**Texte fourni:**
****

Quel bilan dresser des ouragans de cet automne aux Antilles ? Vos précédents interlocuteurs vous ont tout dit – ou presque – sur le sujet. Le changement climatique induit non pas l'augmentation du nombre d'ouragans, mais de leur intensité. Ainsi, les ouragans de 2017 ont été exceptionnels par leur intensité, mais il faut se préparer à d'autres événements de ce type. Sur ce sujet, je parle également en tant qu'ancien directeur des services outre-mer de Météo France : la connaissance des événements n'est pas suffisamment fine sur place.

Lorsque les phénomènes ne se produisent pas régulièrement, on oublie vite leurs conséquences. Ainsi, dans les années quatre-vingt, la Réunion avait fait face à de nombreux cyclones. Les services météorologiques avaient donc sensibilisé la population. Nous avions même imaginé un jeu de l'oie pour sensibiliser les enfants à la prévention du risque cyclonique. Mais, ensuite, pendant plus de quinze ans, l'île n'a pas connu de cyclone, et, lors du cyclone récent, tout le monde avait oublié les bons réflexes… Nous devons impérativement le prendre en compte dans l'éducation et la sensibilisation des populations.

****

**Extrait du corpus:**

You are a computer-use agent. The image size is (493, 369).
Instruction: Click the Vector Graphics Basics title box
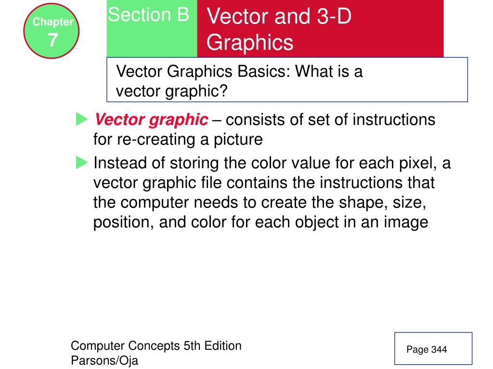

****

**Consigne:** Pourriez-vous recopier le texte sur les ouragans aux Antilles en commençant à « Quel bilan dresser » et en terminant à « fine sur place. » ?

**Résultat:**
Quel bilan dresser des ouragans de cet automne aux Antilles ? Vos précédents interlocuteurs vous ont tout dit – ou presque – sur le sujet. Le changement climatique induit non pas l'augmentation du nombre d'ouragans, mais de leur intensité. Ainsi, les ouragans de 2017 ont été exceptionnels par leur intensité, mais il faut se préparer à d'autres événements de ce type. Sur ce sujet, je parle également en tant qu'ancien directeur des services outre-mer de Météo France : la connaissance des événements n'est pas suffisamment fine sur place.